La dissertazione muove dall’assunto che la situazione femminile nel mercato del lavoro sia condizionata dalla doppia presenza della donna, nel lavoro e nell’entourage familiare e domestico.
Una volta chiarito come la situazione di disparità tra lavoratori di sesso diverso contrasti con il principio d’uguaglianza, statuito nel nostro ordinamento dall’art. 3 comma 1 della Costituzione, si è ravvisato nel comma secondo di tale disposizione, che sancisce il principio d’uguaglianza sostanziale, la strada maestra per la costruzione della società delle pari opportunità.
Proprio nell’ambito dell’art.3 comma 2 Cost. s’inquadrano le azioni positive, quali interventi di compensazione a favore di categorie storicamente discriminate.

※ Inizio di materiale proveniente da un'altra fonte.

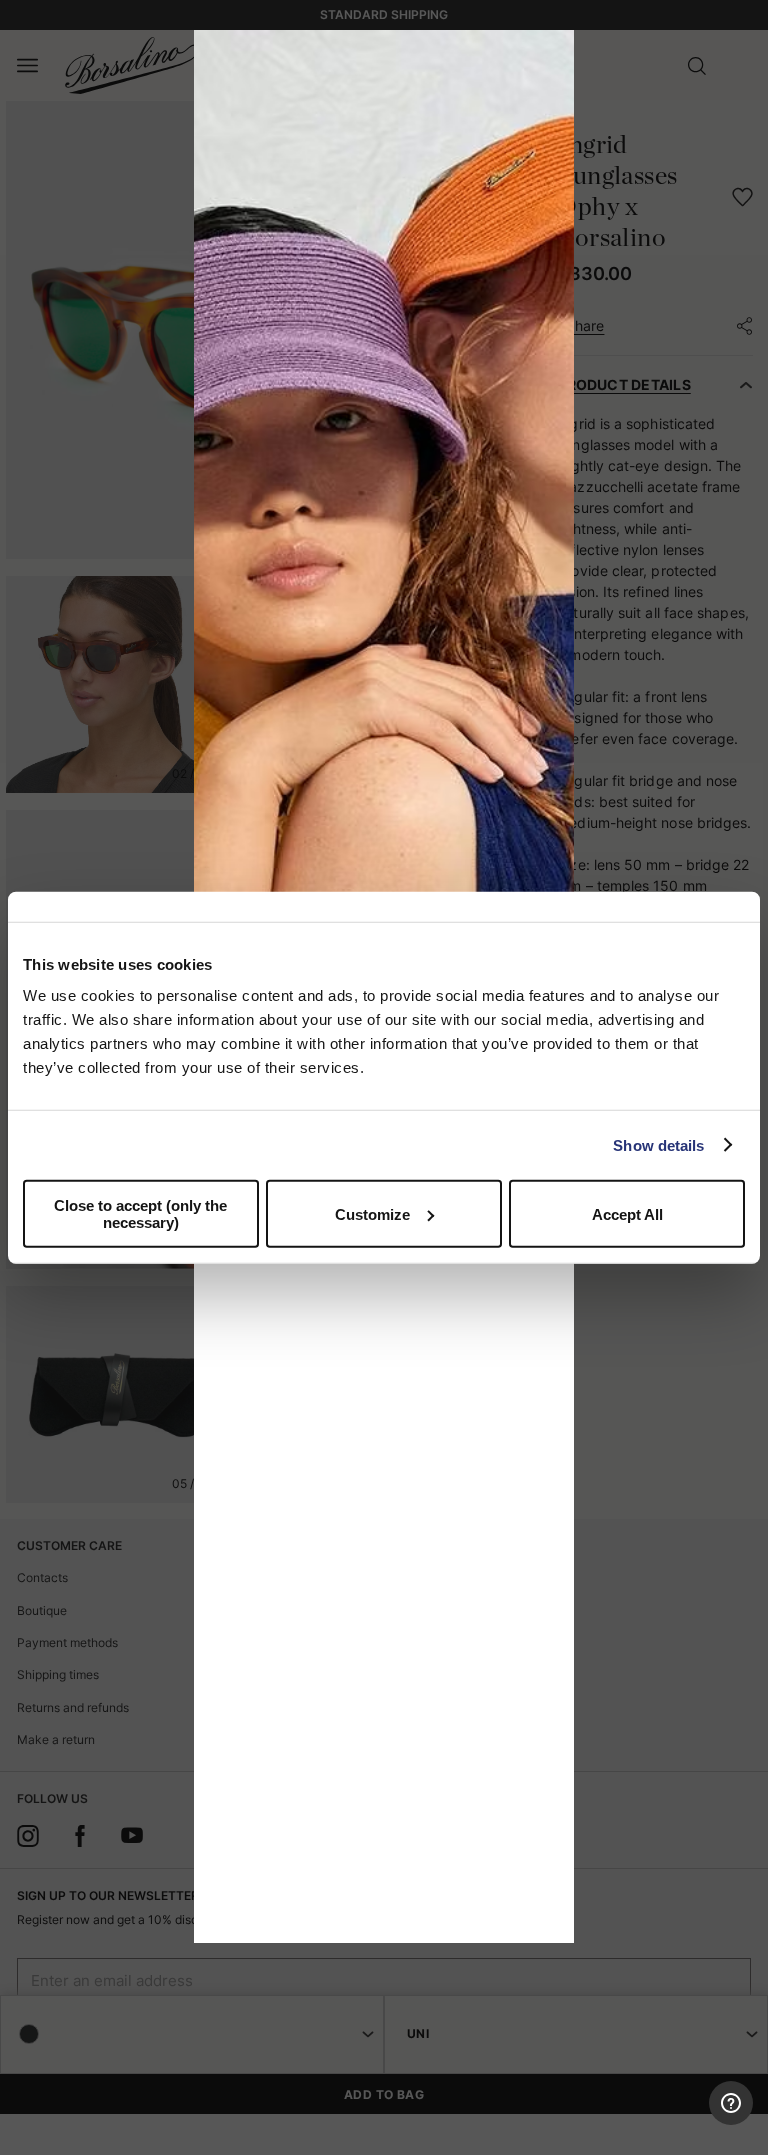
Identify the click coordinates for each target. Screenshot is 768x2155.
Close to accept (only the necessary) (140, 1214)
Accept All (627, 1213)
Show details (658, 1144)
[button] (552, 52)
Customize (372, 1213)
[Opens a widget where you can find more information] (679, 2120)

E’ stato evidenziato, in particolare, il ruolo guida della Comunità europea nell’introdurre tra gli Stati membri le azioni positive, dirette a promuovere l’effettiva eguaglianza e la parità di opportunità fra gli uomini e le donne.
Si è dimostrato, altresì, come l’impiego di misure promozionali nella legislazione sul lavoro femminile rappresenti una novità significativa, superando sia il modello della legislazione di tutela, sia quello antidiscriminatorio proprio della legge di parità (l. 903/1977).
E’ stata esaminata, quindi, la legislazione italiana sulla parità di opportunità fra lavoratori e lavoratrici, articolata in due branche. La prima, rappresentata dalla legge 125/1992, è finalizzata al raggiungimento dell’eguaglianza sostanziale nel lavoro dipendente, attraverso l’attuazione di misure positive da parte dei datori di lavoro, pubblici e privati. La seconda, costituita dalla legge 215/1992, è volta alla creazione di pari opportunità nel lavoro autonomo.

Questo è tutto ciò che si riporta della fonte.